There is a big gotcha with KIP-405 as of writing and it is that the broker only fetches remote data for one partition in a given FetchRequest. A fetch request will first try to populate its response with local data. For partitions whose requested offset isn’t present locally - a OffsetOutOfRange error is handled in the code. While you would expect this error to be handled by serving the data via a remote read, it is only done so for the first partition that encounters it.

This means that a single request asking for historical data (not present locally) from 50 partitions will only receive one partitions’ worth of data in its response, and the other 49 will be empty. In essence, under default configurations, it means a fetch response will never contain more than 1 MiB of historical data.

The direct implications of this are that the client throughput may be limited. It is recommended users keep this in mind and tweak the max.partition.fetch.bytes config to achieve the desired throughput for historical workloads.

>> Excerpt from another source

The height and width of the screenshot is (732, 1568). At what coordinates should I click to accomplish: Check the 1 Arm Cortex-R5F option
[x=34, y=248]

It’s worth noting that this is a current limitation in Kafka and will be improved in the future (KAFKA-14915). We discovered this behavior was scarcely documented as part of writing this blog post, and have since opened a PR to change that.

Exiled in Purgatory

As to how this one read is done - there is yet another thread pool inside RemoteLogManger for this remote fetching - a reader pool. Any reads from the object store get executed there.

The Kafka broker calls the async read from its usual request-handling thread (the IO thread) in ReplicaManager and places the read in its purgatory map.

The purgatory map is essentially one of Kafka's internal request queues, though it has a weird name. It serves as a waiting area for requests that the broker cannot immediately respond to. These requests usually require some additional external work to be done, like:

A ProduceRequest with acks=all requires waiting for acknowledgements from all follower replicas before responding.
A FetchRequest reading from the end of the log with fetch.max.wait.ms and fetch.min.bytes requires waiting (up to the max time) until it builds up the minimum bytes for a response.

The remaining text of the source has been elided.